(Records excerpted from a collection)

┄┄┄┄┄┄┄┄┄┄┄┄┄┄┄┄┄┄┄┄

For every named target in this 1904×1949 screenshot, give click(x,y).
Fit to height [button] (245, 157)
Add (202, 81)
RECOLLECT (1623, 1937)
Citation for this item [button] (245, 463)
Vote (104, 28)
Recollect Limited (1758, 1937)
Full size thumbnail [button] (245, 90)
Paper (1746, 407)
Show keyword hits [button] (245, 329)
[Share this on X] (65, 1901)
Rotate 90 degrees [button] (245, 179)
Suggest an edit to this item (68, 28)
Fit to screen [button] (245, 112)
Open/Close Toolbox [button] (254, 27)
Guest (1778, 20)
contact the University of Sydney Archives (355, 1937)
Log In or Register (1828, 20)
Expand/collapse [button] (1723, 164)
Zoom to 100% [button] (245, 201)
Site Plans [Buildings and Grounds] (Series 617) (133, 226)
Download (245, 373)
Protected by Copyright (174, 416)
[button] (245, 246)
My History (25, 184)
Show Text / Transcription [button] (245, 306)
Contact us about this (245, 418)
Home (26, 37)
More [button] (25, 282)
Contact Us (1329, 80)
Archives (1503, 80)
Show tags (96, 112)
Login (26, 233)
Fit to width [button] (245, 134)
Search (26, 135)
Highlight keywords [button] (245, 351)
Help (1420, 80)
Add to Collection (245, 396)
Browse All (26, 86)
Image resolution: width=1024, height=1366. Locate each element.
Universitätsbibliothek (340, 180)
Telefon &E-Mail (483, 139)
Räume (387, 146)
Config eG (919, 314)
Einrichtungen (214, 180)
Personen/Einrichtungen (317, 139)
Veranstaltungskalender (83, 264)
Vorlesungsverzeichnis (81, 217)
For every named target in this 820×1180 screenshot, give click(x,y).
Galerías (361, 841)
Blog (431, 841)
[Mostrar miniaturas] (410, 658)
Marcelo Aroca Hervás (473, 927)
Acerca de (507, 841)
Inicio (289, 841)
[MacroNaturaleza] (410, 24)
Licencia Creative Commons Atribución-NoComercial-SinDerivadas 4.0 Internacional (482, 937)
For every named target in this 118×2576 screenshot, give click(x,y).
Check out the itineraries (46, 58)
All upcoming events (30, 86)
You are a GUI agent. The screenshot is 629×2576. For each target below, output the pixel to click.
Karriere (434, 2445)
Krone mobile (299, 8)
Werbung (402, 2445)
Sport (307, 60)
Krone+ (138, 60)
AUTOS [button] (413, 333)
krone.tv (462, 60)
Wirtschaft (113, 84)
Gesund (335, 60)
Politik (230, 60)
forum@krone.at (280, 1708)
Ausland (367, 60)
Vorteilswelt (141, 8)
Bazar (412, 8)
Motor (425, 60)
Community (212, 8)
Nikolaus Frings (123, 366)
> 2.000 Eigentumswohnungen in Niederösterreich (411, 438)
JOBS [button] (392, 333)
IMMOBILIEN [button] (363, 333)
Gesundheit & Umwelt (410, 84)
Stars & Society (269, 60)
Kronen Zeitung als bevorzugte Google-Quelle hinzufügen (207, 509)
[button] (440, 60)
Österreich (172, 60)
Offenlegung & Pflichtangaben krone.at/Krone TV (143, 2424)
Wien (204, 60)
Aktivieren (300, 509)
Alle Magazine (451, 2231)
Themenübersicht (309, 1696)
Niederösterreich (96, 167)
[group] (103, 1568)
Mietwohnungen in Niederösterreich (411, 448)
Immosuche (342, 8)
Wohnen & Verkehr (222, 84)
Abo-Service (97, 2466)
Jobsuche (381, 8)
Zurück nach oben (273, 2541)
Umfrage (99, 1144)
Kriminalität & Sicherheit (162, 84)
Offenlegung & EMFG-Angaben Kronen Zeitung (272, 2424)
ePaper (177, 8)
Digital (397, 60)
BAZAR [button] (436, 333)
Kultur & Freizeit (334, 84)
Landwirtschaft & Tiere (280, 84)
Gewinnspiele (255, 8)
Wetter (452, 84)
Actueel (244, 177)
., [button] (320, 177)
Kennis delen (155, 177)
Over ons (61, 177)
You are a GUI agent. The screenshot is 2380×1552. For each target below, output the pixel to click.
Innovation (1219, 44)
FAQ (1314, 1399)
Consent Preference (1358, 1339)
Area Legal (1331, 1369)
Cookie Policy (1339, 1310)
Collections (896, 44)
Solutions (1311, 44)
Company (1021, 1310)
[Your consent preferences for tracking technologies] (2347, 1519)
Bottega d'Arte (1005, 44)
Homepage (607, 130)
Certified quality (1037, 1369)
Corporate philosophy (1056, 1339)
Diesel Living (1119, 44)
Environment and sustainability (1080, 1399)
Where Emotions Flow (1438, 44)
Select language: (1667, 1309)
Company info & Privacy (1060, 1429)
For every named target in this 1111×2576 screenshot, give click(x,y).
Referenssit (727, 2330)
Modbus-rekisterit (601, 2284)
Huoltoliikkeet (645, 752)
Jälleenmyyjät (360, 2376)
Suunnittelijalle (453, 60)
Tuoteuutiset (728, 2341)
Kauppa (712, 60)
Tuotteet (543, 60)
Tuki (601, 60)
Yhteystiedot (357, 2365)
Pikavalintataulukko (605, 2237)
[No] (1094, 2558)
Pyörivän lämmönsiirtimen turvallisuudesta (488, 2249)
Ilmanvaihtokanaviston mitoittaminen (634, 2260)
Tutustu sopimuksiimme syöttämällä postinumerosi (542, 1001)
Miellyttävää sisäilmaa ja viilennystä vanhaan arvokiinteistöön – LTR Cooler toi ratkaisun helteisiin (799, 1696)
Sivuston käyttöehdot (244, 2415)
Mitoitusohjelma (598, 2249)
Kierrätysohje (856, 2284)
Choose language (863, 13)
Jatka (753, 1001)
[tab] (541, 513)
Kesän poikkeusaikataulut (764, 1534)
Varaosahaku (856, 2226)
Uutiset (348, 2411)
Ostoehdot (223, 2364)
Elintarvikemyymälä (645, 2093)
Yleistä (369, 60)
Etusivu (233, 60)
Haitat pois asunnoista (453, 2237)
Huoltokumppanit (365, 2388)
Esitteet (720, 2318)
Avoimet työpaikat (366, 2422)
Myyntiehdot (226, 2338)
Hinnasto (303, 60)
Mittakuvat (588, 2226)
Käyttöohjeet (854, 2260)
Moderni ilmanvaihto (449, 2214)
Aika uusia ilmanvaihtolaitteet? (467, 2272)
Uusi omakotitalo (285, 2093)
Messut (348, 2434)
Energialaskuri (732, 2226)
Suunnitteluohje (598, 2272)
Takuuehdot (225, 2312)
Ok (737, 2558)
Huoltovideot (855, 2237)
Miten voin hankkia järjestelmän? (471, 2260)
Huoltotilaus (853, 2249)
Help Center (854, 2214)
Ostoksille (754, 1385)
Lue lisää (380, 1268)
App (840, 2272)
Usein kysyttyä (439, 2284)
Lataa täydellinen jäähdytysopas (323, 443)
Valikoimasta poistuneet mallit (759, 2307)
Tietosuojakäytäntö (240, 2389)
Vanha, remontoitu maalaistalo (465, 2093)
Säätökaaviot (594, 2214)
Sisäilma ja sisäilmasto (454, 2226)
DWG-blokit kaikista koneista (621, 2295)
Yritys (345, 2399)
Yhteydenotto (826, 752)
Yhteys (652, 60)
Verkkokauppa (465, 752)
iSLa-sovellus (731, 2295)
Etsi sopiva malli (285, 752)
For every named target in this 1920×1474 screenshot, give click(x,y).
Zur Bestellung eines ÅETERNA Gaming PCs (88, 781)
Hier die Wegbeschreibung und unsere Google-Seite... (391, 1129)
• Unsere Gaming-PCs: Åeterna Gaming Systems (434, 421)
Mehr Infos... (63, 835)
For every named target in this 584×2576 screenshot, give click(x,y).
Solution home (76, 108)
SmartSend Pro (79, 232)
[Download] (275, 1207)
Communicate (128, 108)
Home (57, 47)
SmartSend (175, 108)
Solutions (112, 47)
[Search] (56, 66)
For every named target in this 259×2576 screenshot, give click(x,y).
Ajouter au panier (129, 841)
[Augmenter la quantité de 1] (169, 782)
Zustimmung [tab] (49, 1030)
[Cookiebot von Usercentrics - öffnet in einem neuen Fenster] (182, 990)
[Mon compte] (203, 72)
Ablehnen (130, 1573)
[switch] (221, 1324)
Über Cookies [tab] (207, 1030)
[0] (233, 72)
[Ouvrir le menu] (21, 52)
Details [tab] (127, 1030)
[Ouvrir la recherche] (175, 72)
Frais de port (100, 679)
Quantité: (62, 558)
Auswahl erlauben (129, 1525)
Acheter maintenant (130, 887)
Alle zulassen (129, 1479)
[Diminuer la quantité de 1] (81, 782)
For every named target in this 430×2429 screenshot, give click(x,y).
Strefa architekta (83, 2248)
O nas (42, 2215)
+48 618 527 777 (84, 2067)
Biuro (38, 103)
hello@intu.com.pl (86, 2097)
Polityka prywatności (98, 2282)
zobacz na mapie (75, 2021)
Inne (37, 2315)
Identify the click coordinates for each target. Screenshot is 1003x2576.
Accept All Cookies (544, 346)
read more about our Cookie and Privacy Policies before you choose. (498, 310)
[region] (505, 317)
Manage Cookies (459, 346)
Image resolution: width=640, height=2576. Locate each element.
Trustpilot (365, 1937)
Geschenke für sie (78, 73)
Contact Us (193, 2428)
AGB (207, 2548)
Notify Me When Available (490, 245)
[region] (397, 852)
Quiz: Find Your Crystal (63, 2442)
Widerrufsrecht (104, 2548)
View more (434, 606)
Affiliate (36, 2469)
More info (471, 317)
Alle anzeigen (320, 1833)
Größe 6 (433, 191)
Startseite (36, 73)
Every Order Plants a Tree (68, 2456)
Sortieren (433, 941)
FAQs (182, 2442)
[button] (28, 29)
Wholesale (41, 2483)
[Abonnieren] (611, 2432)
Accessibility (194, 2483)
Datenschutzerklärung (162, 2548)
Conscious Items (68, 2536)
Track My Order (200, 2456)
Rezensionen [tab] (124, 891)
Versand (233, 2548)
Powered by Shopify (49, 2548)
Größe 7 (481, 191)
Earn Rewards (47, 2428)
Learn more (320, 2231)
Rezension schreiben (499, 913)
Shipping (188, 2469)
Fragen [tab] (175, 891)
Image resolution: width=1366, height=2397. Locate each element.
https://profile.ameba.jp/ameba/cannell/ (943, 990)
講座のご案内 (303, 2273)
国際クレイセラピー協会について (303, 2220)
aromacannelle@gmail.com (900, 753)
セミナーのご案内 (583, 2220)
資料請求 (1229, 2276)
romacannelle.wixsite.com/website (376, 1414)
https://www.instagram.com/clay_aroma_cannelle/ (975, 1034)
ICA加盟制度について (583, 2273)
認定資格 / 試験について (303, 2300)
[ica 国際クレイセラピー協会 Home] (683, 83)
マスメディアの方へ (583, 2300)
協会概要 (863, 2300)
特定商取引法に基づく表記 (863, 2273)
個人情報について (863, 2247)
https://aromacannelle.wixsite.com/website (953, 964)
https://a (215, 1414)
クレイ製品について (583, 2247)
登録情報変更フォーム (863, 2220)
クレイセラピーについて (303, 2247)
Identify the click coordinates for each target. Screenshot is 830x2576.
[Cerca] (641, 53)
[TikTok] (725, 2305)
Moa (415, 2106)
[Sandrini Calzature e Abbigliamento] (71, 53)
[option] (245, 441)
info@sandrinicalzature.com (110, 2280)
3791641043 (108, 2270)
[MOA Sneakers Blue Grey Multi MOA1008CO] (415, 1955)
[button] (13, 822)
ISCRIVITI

┄┄┄┄┄┄┄┄┄┄┄┄┄┄┄┄┄┄┄┄

__Description of the task__: Please return only the lines above, starting at the line that has "Einrichtungen (214, 180)" and ending at the line that has "Inicio (289, 841)", keeping both and leaving each one unchanged.

__Exercise answer__:
Einrichtungen (214, 180)
Personen/Einrichtungen (317, 139)
Veranstaltungskalender (83, 264)
Vorlesungsverzeichnis (81, 217)
For every named target in this 820×1180 screenshot, give click(x,y).
Galerías (361, 841)
Blog (431, 841)
[Mostrar miniaturas] (410, 658)
Marcelo Aroca Hervás (473, 927)
Acerca de (507, 841)
Inicio (289, 841)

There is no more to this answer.